- journal_title:Geophysics
- Contributor:Etienne Rey ; Denis Jongmans
- Publisher:Society of Exploration Geophysicists
- Date:2007-
- Format:text/html
- Language:en
- Identifier:10.1190/1.2399453
- journal_abbrev:Geophysics
- issn:0016-8033
- volume:72
- issue:1
- firstpage:F9
- section:ELECTRICAL AND ELECTROMAGNETIC METHODS
Surficial heterogeneous soils such as till, alluvial fans, or slope deposits are difficult to characterize by geotechnical tests because of the presence of decimeter- to meter-sized pebbles or rocks. The effective resistivity of such two-component media composed of a percentage of resistive particles embedded in a conductive matrix is given by the Bussian's equation.

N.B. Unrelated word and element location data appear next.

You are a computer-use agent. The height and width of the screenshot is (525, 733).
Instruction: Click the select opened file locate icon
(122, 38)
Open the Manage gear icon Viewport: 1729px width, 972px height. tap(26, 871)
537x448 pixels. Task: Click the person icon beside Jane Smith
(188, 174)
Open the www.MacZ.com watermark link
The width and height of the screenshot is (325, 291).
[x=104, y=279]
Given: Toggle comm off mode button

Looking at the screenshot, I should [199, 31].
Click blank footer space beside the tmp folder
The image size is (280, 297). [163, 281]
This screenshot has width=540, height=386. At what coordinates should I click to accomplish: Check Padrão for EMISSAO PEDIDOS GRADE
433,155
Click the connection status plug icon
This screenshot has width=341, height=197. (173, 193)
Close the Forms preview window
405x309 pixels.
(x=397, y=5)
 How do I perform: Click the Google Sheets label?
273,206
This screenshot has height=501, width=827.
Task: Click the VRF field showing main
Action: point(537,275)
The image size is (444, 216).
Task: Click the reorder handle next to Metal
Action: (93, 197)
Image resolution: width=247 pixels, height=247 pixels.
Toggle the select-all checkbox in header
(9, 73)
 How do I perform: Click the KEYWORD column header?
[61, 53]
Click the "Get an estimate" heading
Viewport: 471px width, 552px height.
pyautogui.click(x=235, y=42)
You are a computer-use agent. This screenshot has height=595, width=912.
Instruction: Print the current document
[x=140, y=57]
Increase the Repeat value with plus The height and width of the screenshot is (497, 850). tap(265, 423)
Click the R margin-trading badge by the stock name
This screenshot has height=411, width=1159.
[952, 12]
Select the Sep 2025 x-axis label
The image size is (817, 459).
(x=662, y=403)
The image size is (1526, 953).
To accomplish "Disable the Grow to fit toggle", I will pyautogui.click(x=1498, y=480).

The application of this equation allows the concentration of resistive particles to be determined if the resistivity values of each component and of the mixture, as well as the cementation exponent m, are known. However, previous theoretical and experimental studies have shown that the effective resistivity is affected by the shape of the particles. The objective of this study is to numerically determine the 2D effects of particle shape and orientation on the resistivity. Two configurations have been considered in the finite element (FE) modeling: laboratory-like measurements and field layout. For circular particles, the numerical results fit the Bussian's equation with an exponent m of 2. Aligned elongated particles induce an anisotropy which can raise or diminish the exponent m, depending on the particle orientation and the tortuosity of the current paths. Field experiment simulations showed that m varies between 2.5 and 3.1 for an aspect ratio of 5 and that anisotropy resulting from the particle shape has little effect (m close to 2) when this ratio is lower than 2.5. This increase of m with the aspect ratio is in agreement with both theoretical models and experimental studies. For laboratory measurement simulations, m values vary between 1.3 and 4 for a particle aspect ratio of 5, whatever the resistivity contrast between the particles and the matrix. The difference in results between the two configurations is explained by the paradox of anisotropy.